Aus dem Dornröschenschlaf erweckt - Bundestag richtet das Schadowhaus in der Schadowstraße für seine Zwecke her



Johann Gottfried Schadow blickt von seinem Wohnhaus in der Schadowstraße auf die Passanten zurück. Der Deutsche Bundestag richtet das Gebäude für seine Zwecke her, ob auch für die kunstinteressierte Öffentlichkeit, hängt von der obersten Volksvertretung ab. (Foto: Caspar)

Wer auf der Straße Unter den Linden flaniert, sollte einen Abstecher in die Schadowstraße ein paar hundert Meter vom Brandenburger Tor entfernt machen. Im klassizistischen Wohn- und Atelierhaus, in dem der Bildhauer Johann Gottfried Schadow von 1805 bis zu seinem Tod 1850 lebte und arbeitete, richtet sich der Deutsche Bundestag derzeit ein Verwaltungsgebäude ein. Restauratoren haben in den weitgehend noch im Zustand des 19. Jahrhunderts befindlichen Räumen wertvolle klassizistische Ausmalungen gefunden, die im Zusammenhang mit der Generalsanierung wieder sichtbar gemacht werden sollen. Diese Wand- und Deckendekorationen und das Wandgemälde von Eduard Bendemann, das die „Künste am Brunnen der Poesie“ versinnbildlicht, warten darauf, öffentlich gezeigt zu werden.

Die Wiederherstellungsarbeiten, ja die Erweckung des Schadowhauses aus jahrzehntelangem Dornröschenschlaf sind deshalb so bedeutsam, weil es in Berliner Innenstadt außer dem Schadowhaus kein anderes Gebäude dieses Alters gibt, das eine solche künstlerischen Ausstrahlung und historische Authentizität besitzt, wenn wir einmal vom Nikolaihaus in der Brüderstraße absehen, das zuletzt von der Stiftung Stadtmuseum als Ausstellungsgebäude genutzt wurde und nun vom Suhrkamp Verlag als neuer Firmensitz hergerichtet wird.

Die Wohnräume des Bildhauers und Akademiedirektors Johann Gottfried Schadow sind im Schadowhaus noch erhalten, wenn auch das Inventar fehlt. Es ist überliefert, dass gekrönte Häupter und prominente Reisende gelegentlich bei dem berühmten, durch Berliner Wortwitz gesegneten Künstler vorbei schauten und sich von ihm porträtieren ließen. Ein Jahr nach seinem Einzug in sein neues Haus verfiel Schadow in tiefe Depression, als er von den französischen Besatzern gezwungen wurde, seine in Kupfer getriebene Quadriga vom Brandenburger Tor auseinander zu nehmen und für den Abtransport als Kriegsbeute nach Paris vorzubereiten.
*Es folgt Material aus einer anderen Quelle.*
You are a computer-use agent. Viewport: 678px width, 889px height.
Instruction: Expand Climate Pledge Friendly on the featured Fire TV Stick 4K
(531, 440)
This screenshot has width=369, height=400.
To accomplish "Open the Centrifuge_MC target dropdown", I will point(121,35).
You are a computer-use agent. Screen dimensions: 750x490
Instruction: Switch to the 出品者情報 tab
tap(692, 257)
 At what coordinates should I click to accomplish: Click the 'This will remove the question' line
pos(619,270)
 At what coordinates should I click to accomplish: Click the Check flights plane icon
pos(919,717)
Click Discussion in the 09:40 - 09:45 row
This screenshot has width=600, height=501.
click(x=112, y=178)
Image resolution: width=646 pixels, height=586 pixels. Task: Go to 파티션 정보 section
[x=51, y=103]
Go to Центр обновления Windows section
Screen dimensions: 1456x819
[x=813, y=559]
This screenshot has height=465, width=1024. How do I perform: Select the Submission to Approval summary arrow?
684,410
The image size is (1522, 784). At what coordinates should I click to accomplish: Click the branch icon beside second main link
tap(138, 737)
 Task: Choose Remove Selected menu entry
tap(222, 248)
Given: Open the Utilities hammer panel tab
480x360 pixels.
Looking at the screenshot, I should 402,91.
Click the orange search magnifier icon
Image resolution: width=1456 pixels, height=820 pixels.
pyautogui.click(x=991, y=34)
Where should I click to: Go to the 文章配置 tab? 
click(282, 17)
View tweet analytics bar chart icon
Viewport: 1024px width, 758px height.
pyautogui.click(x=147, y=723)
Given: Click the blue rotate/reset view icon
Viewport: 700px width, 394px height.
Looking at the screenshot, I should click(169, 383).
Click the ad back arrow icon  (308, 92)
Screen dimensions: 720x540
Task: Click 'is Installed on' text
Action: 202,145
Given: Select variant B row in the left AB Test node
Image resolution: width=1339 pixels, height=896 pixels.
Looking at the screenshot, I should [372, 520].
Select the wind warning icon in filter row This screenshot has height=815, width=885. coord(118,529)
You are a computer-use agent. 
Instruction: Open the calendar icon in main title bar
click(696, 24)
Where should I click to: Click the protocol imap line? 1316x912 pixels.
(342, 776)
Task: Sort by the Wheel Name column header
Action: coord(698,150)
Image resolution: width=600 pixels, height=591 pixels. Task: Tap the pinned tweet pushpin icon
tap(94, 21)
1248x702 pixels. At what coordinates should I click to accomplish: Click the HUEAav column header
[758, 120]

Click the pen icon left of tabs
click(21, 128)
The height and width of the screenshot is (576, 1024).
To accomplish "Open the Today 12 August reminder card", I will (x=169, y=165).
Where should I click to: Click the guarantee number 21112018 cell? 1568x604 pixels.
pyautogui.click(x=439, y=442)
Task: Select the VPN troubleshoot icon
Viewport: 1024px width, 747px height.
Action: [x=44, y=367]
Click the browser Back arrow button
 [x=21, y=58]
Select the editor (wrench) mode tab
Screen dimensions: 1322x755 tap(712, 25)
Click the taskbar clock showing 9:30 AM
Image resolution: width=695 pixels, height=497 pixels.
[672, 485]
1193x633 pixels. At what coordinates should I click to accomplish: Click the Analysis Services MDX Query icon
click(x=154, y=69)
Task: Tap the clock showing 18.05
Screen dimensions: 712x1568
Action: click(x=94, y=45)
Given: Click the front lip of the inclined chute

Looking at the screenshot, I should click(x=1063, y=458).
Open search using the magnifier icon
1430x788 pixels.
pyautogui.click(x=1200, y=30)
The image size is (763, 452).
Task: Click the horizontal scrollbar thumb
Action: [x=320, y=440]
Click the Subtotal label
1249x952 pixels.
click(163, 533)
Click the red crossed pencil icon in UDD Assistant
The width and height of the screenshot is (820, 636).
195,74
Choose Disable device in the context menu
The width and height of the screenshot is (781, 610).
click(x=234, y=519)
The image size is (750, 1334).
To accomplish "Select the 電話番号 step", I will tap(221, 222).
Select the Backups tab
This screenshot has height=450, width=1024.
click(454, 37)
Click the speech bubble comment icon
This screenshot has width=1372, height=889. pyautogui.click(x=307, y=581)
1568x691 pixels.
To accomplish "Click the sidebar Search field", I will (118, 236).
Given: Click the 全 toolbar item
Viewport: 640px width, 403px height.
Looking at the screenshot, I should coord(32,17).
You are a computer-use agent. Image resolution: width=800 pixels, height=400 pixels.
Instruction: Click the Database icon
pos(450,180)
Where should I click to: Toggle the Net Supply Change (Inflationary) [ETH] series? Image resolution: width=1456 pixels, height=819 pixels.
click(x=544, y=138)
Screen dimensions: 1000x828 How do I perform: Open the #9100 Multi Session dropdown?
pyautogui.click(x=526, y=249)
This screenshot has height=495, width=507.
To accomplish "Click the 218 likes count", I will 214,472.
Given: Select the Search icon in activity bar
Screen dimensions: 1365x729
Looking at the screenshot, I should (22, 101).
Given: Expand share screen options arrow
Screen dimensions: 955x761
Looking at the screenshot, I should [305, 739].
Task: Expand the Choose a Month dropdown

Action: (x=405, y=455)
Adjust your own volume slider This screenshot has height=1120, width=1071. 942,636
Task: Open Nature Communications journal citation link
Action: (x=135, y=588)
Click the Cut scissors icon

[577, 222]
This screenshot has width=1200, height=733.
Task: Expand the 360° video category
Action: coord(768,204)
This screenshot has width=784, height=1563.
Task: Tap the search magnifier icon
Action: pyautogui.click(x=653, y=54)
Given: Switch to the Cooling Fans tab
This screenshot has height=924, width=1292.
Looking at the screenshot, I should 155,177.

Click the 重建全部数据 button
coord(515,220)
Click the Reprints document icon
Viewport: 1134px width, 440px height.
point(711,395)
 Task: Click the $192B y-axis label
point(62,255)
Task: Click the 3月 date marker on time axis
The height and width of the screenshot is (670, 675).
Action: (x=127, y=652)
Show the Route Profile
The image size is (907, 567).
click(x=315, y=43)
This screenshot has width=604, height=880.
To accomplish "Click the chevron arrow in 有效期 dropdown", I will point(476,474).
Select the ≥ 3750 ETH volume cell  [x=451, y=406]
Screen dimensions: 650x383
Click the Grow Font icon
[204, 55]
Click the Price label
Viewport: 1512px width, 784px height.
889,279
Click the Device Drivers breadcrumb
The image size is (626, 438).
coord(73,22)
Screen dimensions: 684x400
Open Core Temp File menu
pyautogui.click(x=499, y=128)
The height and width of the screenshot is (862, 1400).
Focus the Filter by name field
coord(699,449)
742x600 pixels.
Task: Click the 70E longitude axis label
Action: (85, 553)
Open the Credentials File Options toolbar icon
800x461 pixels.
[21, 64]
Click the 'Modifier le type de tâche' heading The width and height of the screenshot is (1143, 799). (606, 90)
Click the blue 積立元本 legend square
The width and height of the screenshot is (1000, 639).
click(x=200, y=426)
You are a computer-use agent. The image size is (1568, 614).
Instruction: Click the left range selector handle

Um so glücklicher war er, als die schöne Wagenlenkerin mit ihren vier Pferden 1814 im Triumphzug zurück kehrte und wieder auf das Tor gehievt wurde.

Die Schadow Gesellschaft Berlin, die mehrere Jahre im Wohnhaus des Künstlers untergebracht war und mit großem Engagement dafür sorgte, dass sechs bronzene Generalsfiguren wieder den Zietenplatz unweit der Wilhelmstraße schmücken, möchte das klassizistische Wohn- und Atelierhaus Schadows wenigstens teilweise für Ausstellungen und andere Veranstaltungen zugänglich machen und weist den Deutschen Bundestag darauf hin, dass es nicht angemessen wäre, den Bau nur für Bürozwecke zu verwenden. Neben seiner Inanspruchnahme durch die oberste Volksvertretung sollte das Haus, dessen Fassade mit einem Altersporträt des Bildhauers und mit anderen, zur Zeit allerdings im Depot befindlichen Reliefs nach Schadows Entwürfen geschmückt ist, ein lebendiger Ort der Begegnung von Menschen werden, die in historischem Ambiente an Vorträgen, Lesungen, Konzerten und Ausstellungen teilnehmen wollen.

Um ihre Wünsche zu bekräftigen, hat die Schadowgesellschaft dem Deutschen Bundestag Reliefs, die Skulptur „Paris mit dem goldenen Apfel“ sowie Erklärungstafeln zum Einbau in den Eingangsflur geschenkt. Die künftige Nutzung des Schadowhauses als Kombination von Bürogebäude und Kulturzentrum ist noch nicht entschieden. Der Deutsche Bundestag gewänne viel Sympathie, wenn er sich entschlösse, unter bestimmten Bedingungen dem Schöpfer der Quadriga auf dem Brandenburger Tor und weiterer großartiger Bildwerke durch Öffnung des Gebäudes für kunst- und geschichtsinteressierte Besucher seine Reverenz zu erweisen.